なんとなく俯瞰したスタンスで見ていても、いやそういうスタンスだからこそかもしれませんが、たとえばお母さんがクラス会に参加している友人に電話で話す場面とかで、一気に物語のほうへ引っ張り込まれてしまう。あそこのリバーサイドホテルはほんと…何度見ても痛く、可笑しく、せつない。名シーンですね。

今回はお母さん役に浅野和之さんがキャスティングされており、平原テツさんの長男、猪股さんのお父さんは続投ですが、全体的に刷新された顔ぶれになりました。浅野さんのお母さん、どのシーンももちろんすばらしかったんだけど、あの長女との会話のシーンがとくによかった。離婚を考えたが、夫の圧に耐えられない、あの男性の性器がむきだしで迫ってくるような…と語るところ。「夫婦」でも「岩井」さんがそう語る場面があり、これは作家自身が自分の家庭に持っていたひとつのイメージなのだと思うけど、そのいたたまれなさが本当にひしひしと感じられる場面になっていた。ちょっとしたバランスで笑いの方にも転がりそうな場面なんだけど、浅野さんの手綱さばきはあまりにも絶妙だった。唸るしかない。

今まではきょうだいのうち誰かに反発したり共感したりみたいなところが少なからずあったのだけど、今回はそういう引っ張られ方があまりなかった。長女の善意モンスターぶりも、次女の自分だけの大きなこだわりも、次男の無邪気という名の無神経さも、長男のわかりにくいさびしん坊ぶりも、どれもほんとめんどくさいなと思ったし、めんどくさいなと思いつつ、きらいじゃなかった。

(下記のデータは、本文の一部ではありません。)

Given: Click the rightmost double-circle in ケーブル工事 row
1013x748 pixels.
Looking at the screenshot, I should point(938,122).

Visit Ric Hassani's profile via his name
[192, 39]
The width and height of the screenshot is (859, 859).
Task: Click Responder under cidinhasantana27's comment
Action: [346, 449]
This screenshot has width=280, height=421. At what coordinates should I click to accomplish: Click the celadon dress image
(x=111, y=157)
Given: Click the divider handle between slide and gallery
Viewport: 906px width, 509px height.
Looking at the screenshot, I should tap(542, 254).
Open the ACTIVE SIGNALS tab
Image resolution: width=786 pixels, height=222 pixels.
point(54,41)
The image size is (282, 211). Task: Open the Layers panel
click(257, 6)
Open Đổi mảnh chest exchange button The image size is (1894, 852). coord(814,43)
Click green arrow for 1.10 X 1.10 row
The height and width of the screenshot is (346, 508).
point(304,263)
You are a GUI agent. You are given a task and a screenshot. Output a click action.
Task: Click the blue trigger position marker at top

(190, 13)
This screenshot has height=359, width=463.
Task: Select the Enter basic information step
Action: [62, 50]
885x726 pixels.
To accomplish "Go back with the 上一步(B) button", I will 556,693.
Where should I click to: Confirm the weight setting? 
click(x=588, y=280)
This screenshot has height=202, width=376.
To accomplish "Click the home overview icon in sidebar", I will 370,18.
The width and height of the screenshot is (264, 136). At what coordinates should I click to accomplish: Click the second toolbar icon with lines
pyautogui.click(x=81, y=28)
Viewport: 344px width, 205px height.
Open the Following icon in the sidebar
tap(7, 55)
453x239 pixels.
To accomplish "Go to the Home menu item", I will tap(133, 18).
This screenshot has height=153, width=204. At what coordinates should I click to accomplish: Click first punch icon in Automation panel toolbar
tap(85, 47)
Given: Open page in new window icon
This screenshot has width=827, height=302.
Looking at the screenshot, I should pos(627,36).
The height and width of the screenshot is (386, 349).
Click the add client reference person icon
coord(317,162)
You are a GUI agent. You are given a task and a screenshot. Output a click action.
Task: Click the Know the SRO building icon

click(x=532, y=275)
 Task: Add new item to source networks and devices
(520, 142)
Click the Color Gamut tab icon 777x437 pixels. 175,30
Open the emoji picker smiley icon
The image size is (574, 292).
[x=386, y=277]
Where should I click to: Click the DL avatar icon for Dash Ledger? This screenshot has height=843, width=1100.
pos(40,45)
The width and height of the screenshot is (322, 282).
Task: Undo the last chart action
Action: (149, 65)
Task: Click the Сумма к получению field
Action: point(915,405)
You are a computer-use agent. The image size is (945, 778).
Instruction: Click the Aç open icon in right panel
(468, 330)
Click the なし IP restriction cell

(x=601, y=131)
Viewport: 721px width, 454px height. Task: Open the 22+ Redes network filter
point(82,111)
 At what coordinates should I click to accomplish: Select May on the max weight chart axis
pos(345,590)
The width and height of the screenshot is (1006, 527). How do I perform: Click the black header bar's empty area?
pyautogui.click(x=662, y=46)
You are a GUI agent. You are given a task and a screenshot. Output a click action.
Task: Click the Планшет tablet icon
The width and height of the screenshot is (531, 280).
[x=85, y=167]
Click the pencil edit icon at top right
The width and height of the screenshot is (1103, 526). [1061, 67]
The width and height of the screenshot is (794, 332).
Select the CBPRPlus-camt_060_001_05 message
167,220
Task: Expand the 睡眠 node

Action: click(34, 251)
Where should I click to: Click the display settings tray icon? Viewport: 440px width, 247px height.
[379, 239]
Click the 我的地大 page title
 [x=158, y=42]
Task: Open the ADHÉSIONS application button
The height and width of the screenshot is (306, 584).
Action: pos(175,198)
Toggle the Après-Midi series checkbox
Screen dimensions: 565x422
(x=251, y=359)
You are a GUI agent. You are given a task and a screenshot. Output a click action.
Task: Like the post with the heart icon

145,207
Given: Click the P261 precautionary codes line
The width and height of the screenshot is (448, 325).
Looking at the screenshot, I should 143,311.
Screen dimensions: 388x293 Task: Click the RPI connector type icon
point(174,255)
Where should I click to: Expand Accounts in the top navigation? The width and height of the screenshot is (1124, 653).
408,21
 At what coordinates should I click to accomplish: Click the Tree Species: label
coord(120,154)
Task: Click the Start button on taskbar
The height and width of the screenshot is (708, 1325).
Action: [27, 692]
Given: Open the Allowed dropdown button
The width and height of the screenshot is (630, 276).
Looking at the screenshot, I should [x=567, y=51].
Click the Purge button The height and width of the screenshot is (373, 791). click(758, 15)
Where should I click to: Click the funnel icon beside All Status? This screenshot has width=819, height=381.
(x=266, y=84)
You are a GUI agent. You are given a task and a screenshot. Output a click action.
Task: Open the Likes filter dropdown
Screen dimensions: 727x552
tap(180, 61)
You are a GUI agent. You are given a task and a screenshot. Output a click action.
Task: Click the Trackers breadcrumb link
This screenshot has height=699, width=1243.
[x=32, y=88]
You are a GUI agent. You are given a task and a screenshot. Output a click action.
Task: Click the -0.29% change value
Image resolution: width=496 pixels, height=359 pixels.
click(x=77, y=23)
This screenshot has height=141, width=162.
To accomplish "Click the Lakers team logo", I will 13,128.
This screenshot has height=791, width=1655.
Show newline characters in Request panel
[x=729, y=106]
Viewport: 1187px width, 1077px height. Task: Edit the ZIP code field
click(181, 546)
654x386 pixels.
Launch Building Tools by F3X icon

しかし、あの葬儀場での讃美歌、あのシーンであんなに泣いたのは実は初めてだった。自分でもちょっと驚いた。以前の観劇と今回の間で自分の心情に変化があったというわけではない、と思うのだけど、あれだけどしゃめしゃな家族であっても、看取る、という行為にある絶対的な寂しさがあって、でも寂しさだけじゃなくてなんというか、安堵というか、辿り着くべき所に辿りついたのだ、というようなしんとした気持ちが、棺を囲む「家族」を観ていると急に胸に迫ってきたのだった。暗転の中で響く讃美歌、すばらしいですね。やっぱりどんどんブラッシュアップされた上演になっていってるのだなーと思います。

そういえば「て」はいちど「その族の名は家族」に改題されてプロデュース公演?みたいな形で上演されたこともありましたね。でもやっぱ「て」のほうがいいタイトルだと思います。「て」ってつまり、あれだもんね、おとうさんゆび、おかあさんゆび、おねえさんゆび…だもんね。なにをどうやっても、家族は家族でしかないという、祈りと呪いのつまった名作にふさわしいタイトルだと思います。